In the first place, preliminary orders before the actual hearing for the relevant decree may be made on an interim basis. These cease once the application for separation or divorce has been terminated. They can govern maintenance, custody, access and domestic violence and relate to protecting the family home and contents. Equally, when the decree is made similar orders will apply. These will cover maintenance, incorporating financial compensation orders, pension adjustment orders, property and succession rights. Different types of maintenance orders arise. Lump sum orders may be made. Orders may be varied if the circumstance of either spouse subsequently changes.
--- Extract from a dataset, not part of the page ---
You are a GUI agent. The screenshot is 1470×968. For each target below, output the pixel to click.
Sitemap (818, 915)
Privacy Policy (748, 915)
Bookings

Financial compensation orders enable the Court to make orders in respect of life assurance for a dependant spouse and children. In the case of judicial separation, the Court may make such an order requiring either or both spouses to:

  • Take out an insurance policy for the benefit of the applicant or any other dependant family member specified in the order;
  • Assign the life policy in whole or in part to the other spouse or dependant family member;
  • Continue to discharge the premiums due on a particular policy.

Section 11 of the 1995 Act gives the Court this jurisdiction. In granting such orders the Court must consider whether the financial security of either of the spouses or any dependent family member requires the making of such an order or whether they can be compensated by such an order for the loss of a benefit because of the judicial separation. The Court needs to consider whether adequate and reasonable provision can be made for the other spouse or dependent family member by a maintenance order, property adjustment order, etc.

Financial compensation orders cease to have effect on the remarriage of the applicant.

Pensions

Before the 1995 Act came in, pensions as a family asset could not be interfered with under judicial separation. There is now a legislative framework that enables the distribution of pension benefits. It is complex. Without the judicial framework it is impossible generally to adjust what is essentially a private contract between the trustees of the pension fund, the sponsoring employer and the member. Now, however, the judge can order the trustees to disregard the rules and instead pay the member spouse's pension benefits in accordance with the order.

Pension adjustment orders can only arise pursuant to a judicial separation or divorce.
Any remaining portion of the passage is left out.